Tag Archives: technology

Ghosts in the Picture Book

The other day, I was reading a children’s book with our daughter when I saw it: a corded telephone. Black, wall-mounted, with a dangling spiral wire. The sort of phone that last rang in anger sometime around the Blair years.

Roger Hargreaves's; Little Miss Neat picks up vintage style corded black telephone.
The Telephone rang. Little Miss Neat picked it up.

A few mornings later, it happened again, Baby Club on the BBC, all primary colours and soft clapping, and there, on the play mat , was a car. Not one she’d ever recognise. A boxy saloon. Straight-edged. Round headlights. The kind of thing you’d find idling outside a golf club in 1987.

What’s odd isn’t that these images exist, they’re charming, even lovingly drawn. It’s that they still feel like the default. Most phones today are glass bricks. Most cars look like they’ve been inflated rather than put together in a factory.

But when we illustrate for children, we reach back, not to what they know, but to what we remember. This isn’t a developmental crisis. Children don’t need realism to read meaning.

Jean Mandler’s research (thank you ‘Ai research team’) showed they use schematic categories, “car,” “dog,” “phone”, not photoreal recall.

Furthermore, Ellen Winner proved they can grasp symbolism early on (i.e. hey don’t need realism to understand things). So, no one’s confused. That’s not the point. The point is that these images persist, long after their referents have disappeared. The floppy disk still means save. A film reel still means video. A telephone still curls like a question mark.

We say it’s just design shorthand, but it isn’t. It’s something stickier.

These are the ghosts of our interfaces, icons of touchpoints no child will ever touch.

Gunther Kress‘ observations describe how meaning doesn’t update on command. It drags history behind it and changing the meaning of symbols requires overcoming an awful lot of cultural inertia. And children’s media, shaped entirely by adults, ends up as a kind of curated hauntology: a world that looks nothing like theirs, but everything like ours did, right around the time we were their age.

They swipe past rotary phones, expect Santa to come down a chimney no longer connected to a fireplace, draw little square cars with four doors and no raised suspension. It’s sentimental and not remotely sinister but it does mean they grow up consuming artefacts of use they’ll never need.

And maybe that’s fine. Maybe it’s like castles in fairy tales. But it’s hard not to feel the ache of it, that their books are filled with our objects, our past, our cultural residue.

Perhaps more concerningly, they’re not learning to navigate the world as it is. They’re learning to decode the leftovers of how we once did.

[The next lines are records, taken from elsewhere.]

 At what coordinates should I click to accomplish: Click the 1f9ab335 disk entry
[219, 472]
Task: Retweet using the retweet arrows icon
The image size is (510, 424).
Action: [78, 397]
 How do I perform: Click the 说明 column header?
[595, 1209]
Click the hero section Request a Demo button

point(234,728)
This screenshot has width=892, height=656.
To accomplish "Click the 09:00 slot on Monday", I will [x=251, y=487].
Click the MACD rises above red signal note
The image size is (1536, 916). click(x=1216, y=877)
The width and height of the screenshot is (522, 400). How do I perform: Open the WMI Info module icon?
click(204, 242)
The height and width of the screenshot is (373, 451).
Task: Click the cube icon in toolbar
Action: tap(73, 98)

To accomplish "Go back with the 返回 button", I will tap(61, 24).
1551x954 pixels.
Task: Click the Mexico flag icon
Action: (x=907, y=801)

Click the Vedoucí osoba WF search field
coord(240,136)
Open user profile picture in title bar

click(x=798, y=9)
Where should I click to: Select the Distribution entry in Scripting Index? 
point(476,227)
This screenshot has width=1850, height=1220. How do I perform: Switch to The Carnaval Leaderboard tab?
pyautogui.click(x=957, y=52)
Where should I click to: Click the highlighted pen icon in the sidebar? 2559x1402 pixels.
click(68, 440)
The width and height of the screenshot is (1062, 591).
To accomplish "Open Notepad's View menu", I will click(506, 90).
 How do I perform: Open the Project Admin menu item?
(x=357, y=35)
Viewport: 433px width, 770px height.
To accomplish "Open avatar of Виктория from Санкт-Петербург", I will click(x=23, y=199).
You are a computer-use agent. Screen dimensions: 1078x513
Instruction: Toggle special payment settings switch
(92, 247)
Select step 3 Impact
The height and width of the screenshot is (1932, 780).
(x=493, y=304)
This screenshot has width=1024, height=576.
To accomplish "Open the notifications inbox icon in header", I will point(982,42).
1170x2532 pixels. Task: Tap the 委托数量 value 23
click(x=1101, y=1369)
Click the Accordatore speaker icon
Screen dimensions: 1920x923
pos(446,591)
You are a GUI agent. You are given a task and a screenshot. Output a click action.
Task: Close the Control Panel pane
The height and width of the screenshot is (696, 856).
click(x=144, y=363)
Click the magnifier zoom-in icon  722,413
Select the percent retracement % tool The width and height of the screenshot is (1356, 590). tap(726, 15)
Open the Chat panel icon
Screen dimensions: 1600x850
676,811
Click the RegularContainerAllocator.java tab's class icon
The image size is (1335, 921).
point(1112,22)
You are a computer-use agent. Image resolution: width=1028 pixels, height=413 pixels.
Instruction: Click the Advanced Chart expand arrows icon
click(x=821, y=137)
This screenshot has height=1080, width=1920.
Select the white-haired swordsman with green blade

So I find myself wondering now what a picture book drawn from today would look like. Would the car even be recognisable? Would anyone bother sketching a glass rectangle phone? Or would the page just show a toddler, alone, swiping at the air, waiting for something to respond.

AI: This piece used AI to help me research the psychology references and summarise their observations. I used it for the tags, excerpt, and a little sub-editing. The ideas, references, and anecdotes were all mine.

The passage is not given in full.